V cute though, not gonna lie.
Anyway, The Godfather abused the Wolfpack so badly that PETA protested him after the game outside the Glass Bowl. You wanna talk about a dual-threat QB? Guadagni was 15 of 24 for 211 yards and 4 TDs. He was also the leading rusher for the Rockets with 15 carries for 131 yards and 2 TDs. We asked Dick Vitale for his thoughts on this performance and he said, “ARE YOU SERIOUS?! THIS KID IS AWESOME BABY!”* The Godfather was sensational on Saturday. A lot of people (not me) still had some questions coming into this contest about whether the Rockets offense had a dropoff with Mitch at QB instead of Woodside. I think The Godfather silenced the critics in a big way against Nevada.
Mr. Biletnikoff himself, Cody Thompson, put up some efficient numbers himself. Any time he touched the ball, it likely ended up a touchdown. He had 4 catches for 57 yards and 3 TDs. Joining the catch fiesta were the Baby Shampoo Boys, Johnson & Johnson (Diontae and Jon’Vea) with a touchdown a piece.

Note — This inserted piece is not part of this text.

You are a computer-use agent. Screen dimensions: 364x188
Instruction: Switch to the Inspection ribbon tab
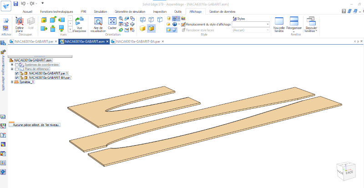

But Toledo really focused on the run game in this contest. Three players had double digit carries in this one. The Godfather had 15 for 131 yards, Shakif Seymour had 12 for 57 yards, Bryant Koback added 12 more carries for 29 yards, and Art Thompkins poured it on with 7 more for 13 yards. For a Rockets offense that touts one of the best receiving corps in the country, it seemed like they were on a mission to showcase their versatility against the Wolfpack. It was certainly an impressive showing to say the least.
The Rockets defense had a mix of good and bad in this game if we’re being honest. Seven tackles for loss including one sack, plus a fumble recovery and an interception. It was 21-21 in the 2nd quarter, but after that, Nevada was never closer than within 4 points to Toledo. However, Nevada had more total yards than Toledo racking up 582 to the Rockets’ 460. The defense really needs to tighten up this week against Fresno State and for MAC play down the road. Hopefully Coach Candle and DC Brian George can right the ship defensively so the offense isn’t pressured to always put up freakish video game numbers.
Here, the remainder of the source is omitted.